- [REQUIRED ACTION]:
The entire listing below is to be written out exactly, minus the pictures.

- [PROVIDED MATERIAL]:
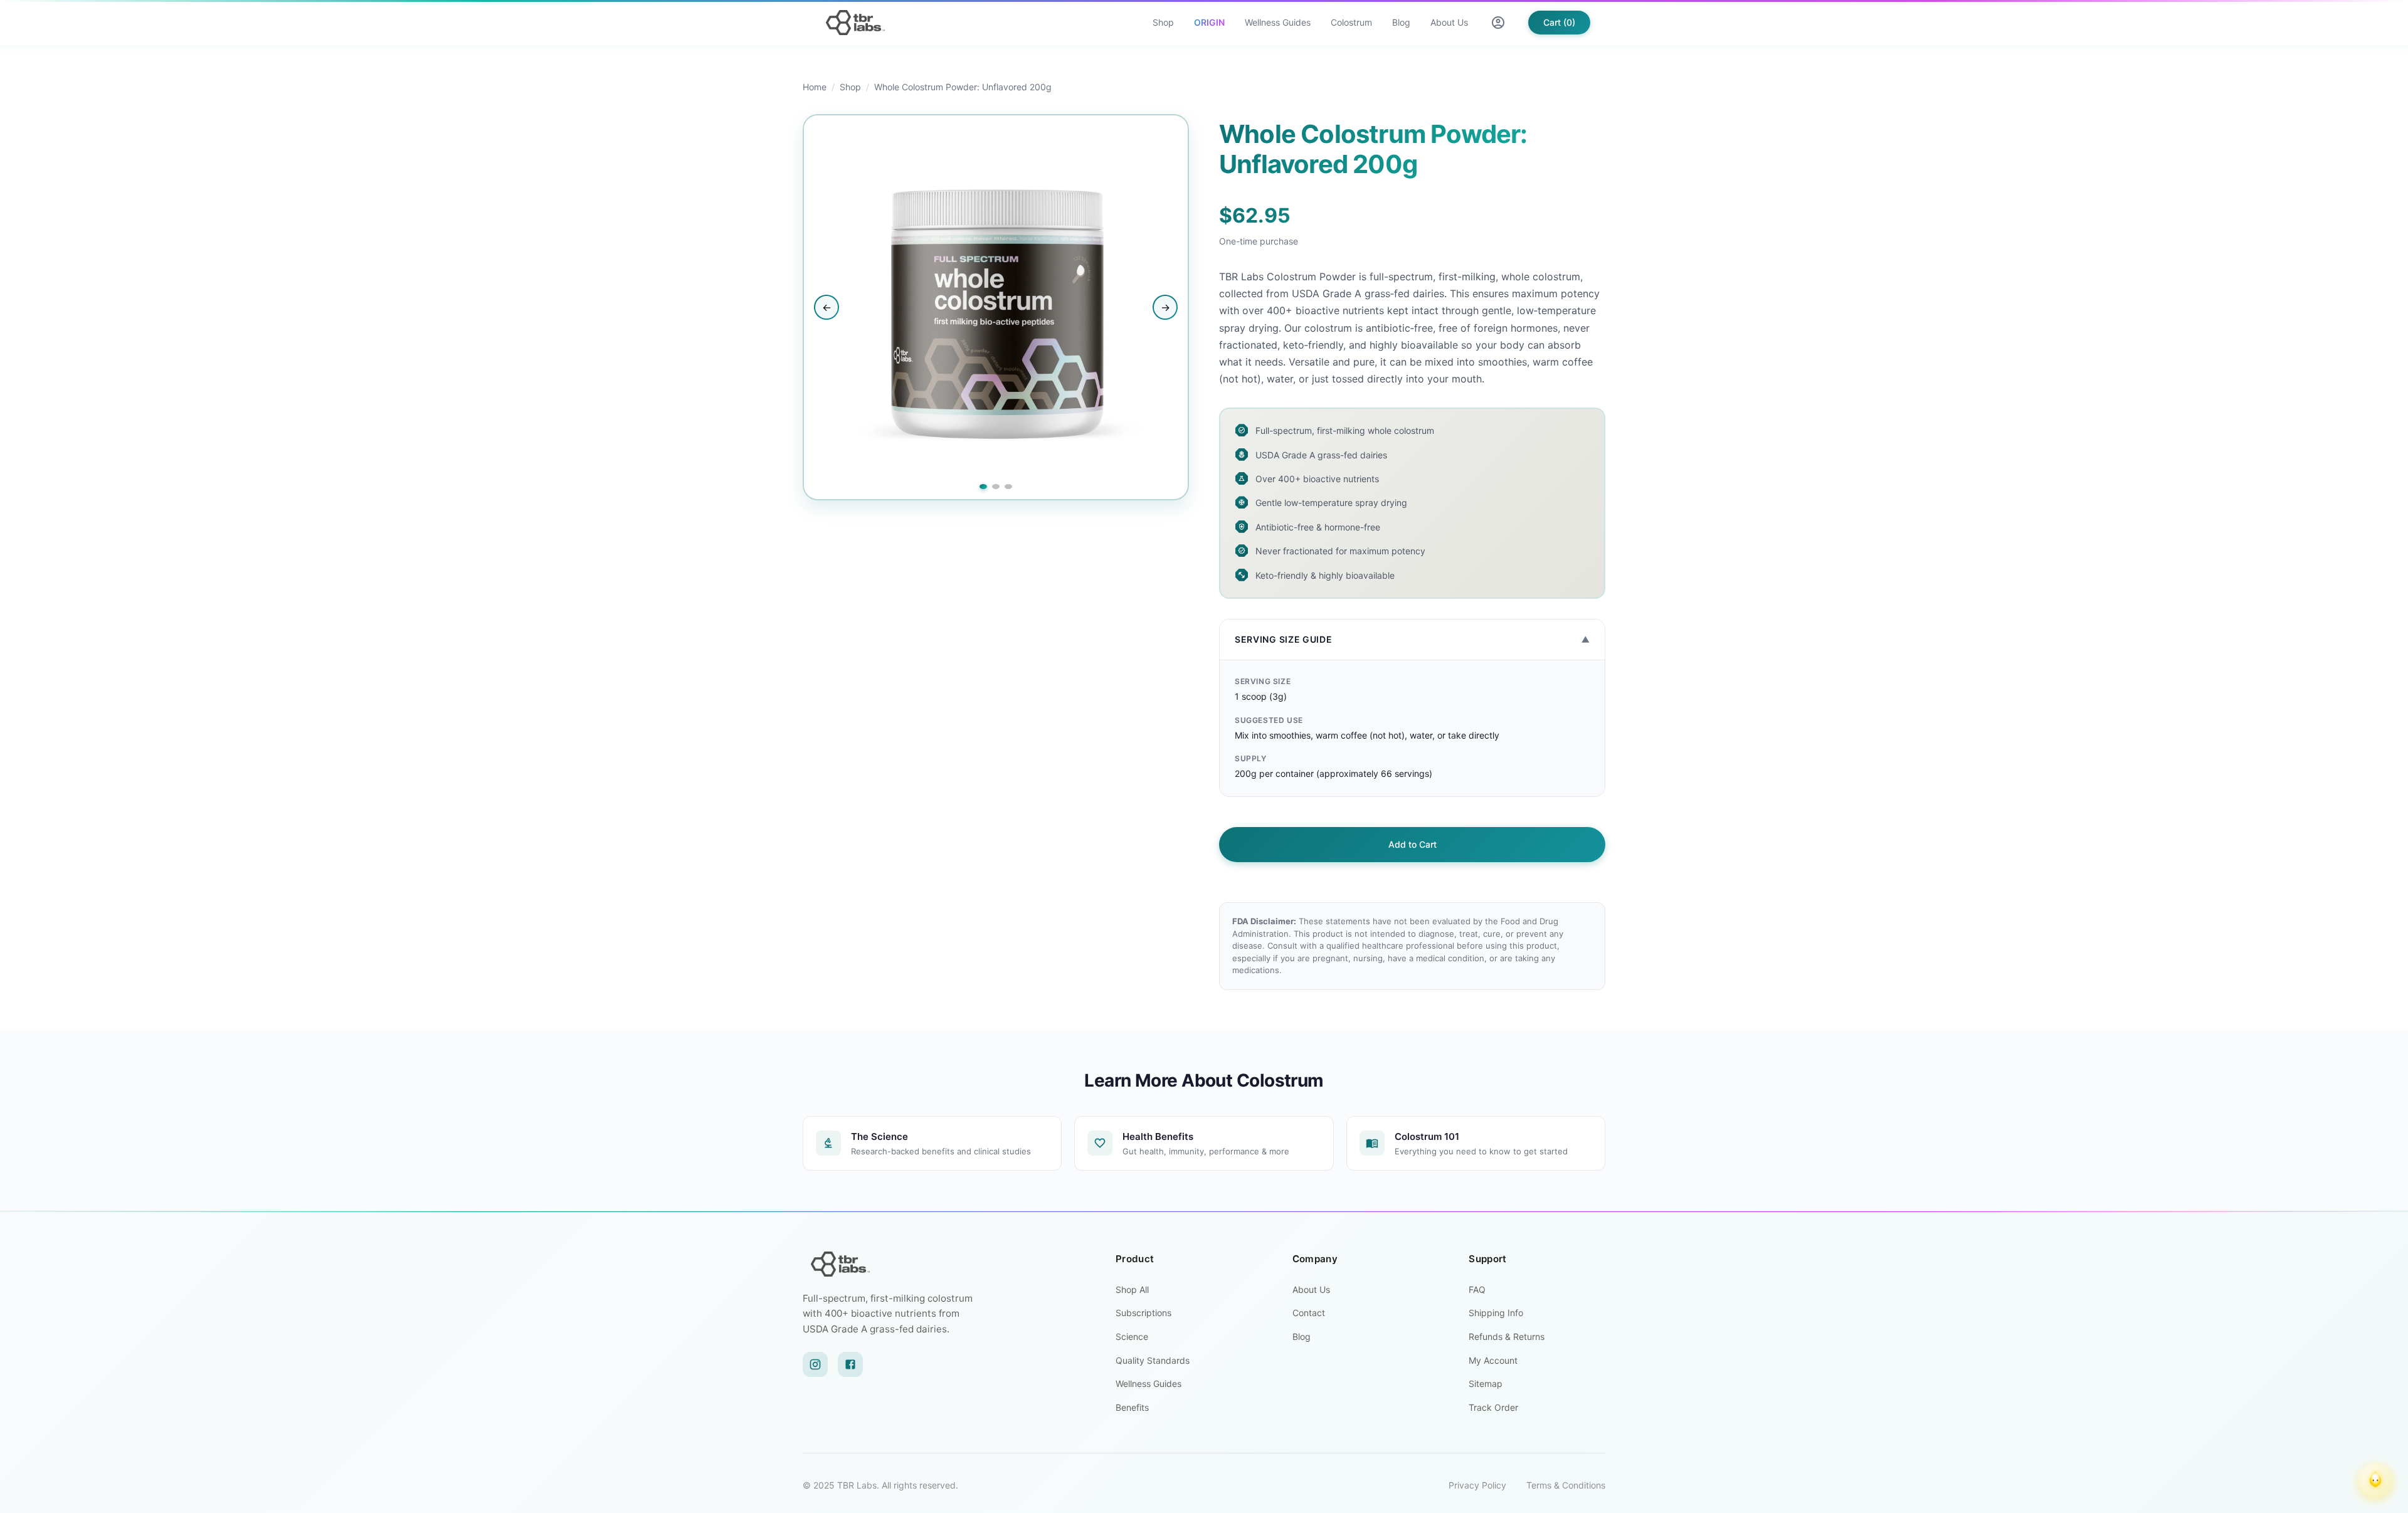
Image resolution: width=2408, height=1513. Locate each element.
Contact (1308, 1312)
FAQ (1477, 1289)
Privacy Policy (1477, 1485)
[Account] (1498, 23)
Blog (1401, 22)
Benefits (1132, 1407)
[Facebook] (850, 1364)
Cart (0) (1559, 22)
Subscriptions (1143, 1312)
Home (814, 87)
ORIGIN (1209, 22)
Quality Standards (1153, 1360)
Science (1132, 1336)
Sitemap (1485, 1383)
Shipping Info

- [TASK ANSWER]:
Image resolution: width=2408, height=1513. Locate each element.
Contact (1308, 1312)
FAQ (1477, 1289)
Privacy Policy (1477, 1485)
[Account] (1498, 23)
Blog (1401, 22)
Benefits (1132, 1407)
[Facebook] (850, 1364)
Cart (0) (1559, 22)
Subscriptions (1143, 1312)
Home (814, 87)
ORIGIN (1209, 22)
Quality Standards (1153, 1360)
Science (1132, 1336)
Sitemap (1485, 1383)
Shipping Info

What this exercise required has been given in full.